## Passage given
Binary Tree Postorder Traversal
Given a binary tree, return the postorder traversal of its nodes' values.
Solution: Using Two Stack
The idea is to push reverse postorder traversal to a stack. Once we have reverse postorder traversal in a stack, we can just pop all items one by one from the stack This order of printing will be in postorder because of LIFO property of stacks.
vector<int> postorderTraversal(TreeNode* root) {
if (!root) return {};
vector<int> ans;
stack<TreeNode *> s1;
stack<TreeNode *> s2;
s1.push(root);
while (!s1.empty()) {
TreeNode *node = s1.top();
s1.pop();
if (node->left) s1.push(node->left);
if (node->right) s1.push(node->right);
s2.push(node);
}
while (!s2.empty()) {
ans.push_back(s2.top()->val);
s2.pop();
}
return ans;
}
Solution: Using One Stack
vector<int> postorderTraversal(TreeNode* root) {
if (!root) return {};
stack<TreeNode *> s;
unordered_map<TreeNode *, bool> visited;
vector<int> ans;
s.push(root);
while (!s.empty()) {
TreeNode *node = s.top();
if (visited[node]) {
ans.push_back(node->val);
s.pop();
} else {
if (node->right) s.push(node->right);
if (node->left) s.push(node->left);
visited[node] = true;
}
}
return ans;
}
Solution:
vector<int> postorderTraversal(TreeNode* root) {
if (!root) return {};
vector<int> res;
stack<TreeNode*> s{{root}};
while (!s.empty()) {
TreeNode *t = s.top(); s.pop();
res.insert(res.begin(), t->val);
if (t->left) s.push(t->left);
if (t->right) s.push(t->right);
}
return res;
}
Solution: Recursive
void postorderTraversalUtil(TreeNode *root, vector<int> &result) {
if(root == NULL) return;
postorderTraversalUtil(root->left, result);
postorderTraversalUtil(root->right, result);
result.push_back(root->val);
}
vector<int> postorderTraversal(TreeNode* root) {
vector<int> result;
postorderTraversalUtil(root, result);
return result;
}

## Supplied data
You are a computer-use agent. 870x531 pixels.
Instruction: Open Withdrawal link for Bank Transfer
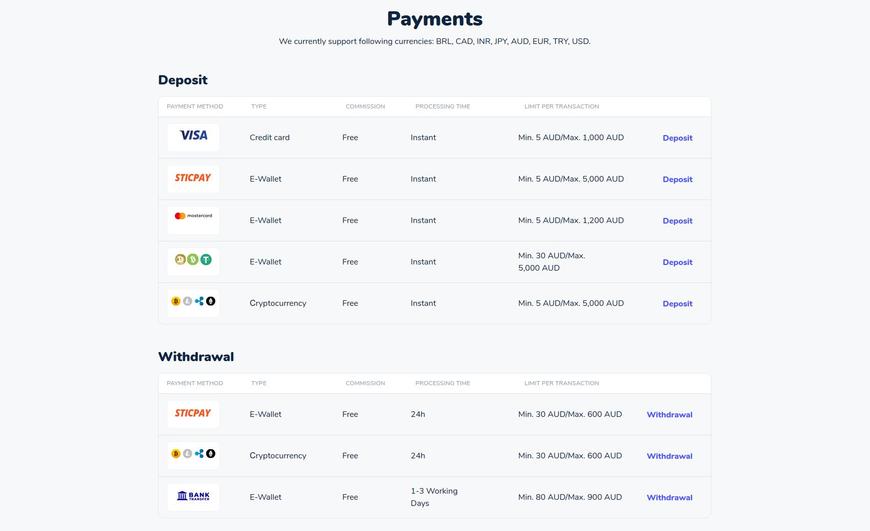coord(670,498)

## To be done
(a) Please explain, using the reason the postorder traversal text gives, why popping the second stack in the two-stack solution produces postorder.
(b) In the postorder traversal text, what does the one-stack solution use to record whether each node has been visited?

## Solutions to the tasks
(a) The first loop pushes the nodes onto the second stack in reverse postorder. A stack is last in, first out, so popping its items one by one outputs them in postorder.

(b) It uses an unordered_map from TreeNode pointers to bool, named visited.